Paul Thompson, the Lightstation manager, who previously worked with the British Antarctic Survey, will also speak about his up-close encounter with a pod of Killer Whales near the South Pole.
Southern Right Whales and Humpbacks were the two species most commonly seen from the Lightstation between May and October, Mr Thompson said.
The Lightstation was committed to improving education about whales and the need to preserve their habitats, he added.
“We hope to add another whale sculpture each summer over the next few years, in celebration of these mysterious mammals, which are such a thrilling sight from the lighthouse balcony.

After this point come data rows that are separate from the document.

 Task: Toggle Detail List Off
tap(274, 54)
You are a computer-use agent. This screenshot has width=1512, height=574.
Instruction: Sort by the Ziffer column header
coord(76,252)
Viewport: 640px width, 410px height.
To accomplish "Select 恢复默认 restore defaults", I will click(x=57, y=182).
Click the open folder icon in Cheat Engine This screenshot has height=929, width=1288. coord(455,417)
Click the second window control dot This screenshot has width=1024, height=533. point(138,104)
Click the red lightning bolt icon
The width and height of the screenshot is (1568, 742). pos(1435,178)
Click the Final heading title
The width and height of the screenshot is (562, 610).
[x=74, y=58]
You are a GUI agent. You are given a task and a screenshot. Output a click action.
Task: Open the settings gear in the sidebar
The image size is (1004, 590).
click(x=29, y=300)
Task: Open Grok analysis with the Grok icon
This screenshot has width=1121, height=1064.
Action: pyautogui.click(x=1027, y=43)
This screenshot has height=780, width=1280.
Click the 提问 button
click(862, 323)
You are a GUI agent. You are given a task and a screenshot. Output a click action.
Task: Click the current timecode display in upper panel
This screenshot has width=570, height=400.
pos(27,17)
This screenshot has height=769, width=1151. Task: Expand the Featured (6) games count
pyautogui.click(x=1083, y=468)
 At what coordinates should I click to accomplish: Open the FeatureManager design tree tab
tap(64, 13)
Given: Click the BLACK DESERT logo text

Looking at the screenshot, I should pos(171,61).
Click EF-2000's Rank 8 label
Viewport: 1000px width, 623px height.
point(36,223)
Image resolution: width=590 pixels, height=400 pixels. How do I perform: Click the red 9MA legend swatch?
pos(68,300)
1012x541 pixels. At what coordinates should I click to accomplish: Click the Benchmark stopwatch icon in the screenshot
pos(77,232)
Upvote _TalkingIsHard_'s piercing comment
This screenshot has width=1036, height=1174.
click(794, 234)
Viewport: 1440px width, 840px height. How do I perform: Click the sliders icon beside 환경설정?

The site will include whale interpretation and education,” Mr Thompson said.
“We’ve got lots of fun planned for The Wonder of Whales day, with activity sheets for children, and the chance to be photographed by our photographer flying with 12 Apostles Helicopters.
“The Wonder of Whales is a great opportunity for people to meet the artists and to hear from the Sea Shepherd crew before they head off for their 2012-13 Antarctic Anti-Whaling Campaign Operation Zero Tolerance.”
Naturalist and artist, Peter Day, who lives at Johanna, has been fascinated by whales for decades, and recently spent three winters in north western Australia working on a humpback whale research project.
Mr Day, who has used local limestone, sandstone, ceramics and weathered steel in the execution of an adult female Southern Right is thrilled with visitors’ response to his sculpture.
“The most common comment is they had no idea how big they are, and this whale gives them a really great sense of the scale,” he said.
“As always, my hope is to connect people to the wonder of whales – they’re just such fascinating and amazing creatures. The more I learn about them them the more I realise they’re like humans.”
Brad West, whose sculptures are in public and private collections across Victoria, said he began work on the elbow of a cypress from the Apollo Bay foreshore and would finish the work with hand chisels.
“I was fascinated that the cypress was 100 years old, which is the same age that whales can live to, and the connection that it is being given new life or re-birthed and will look out over the water on their migratory path,” Mr West said.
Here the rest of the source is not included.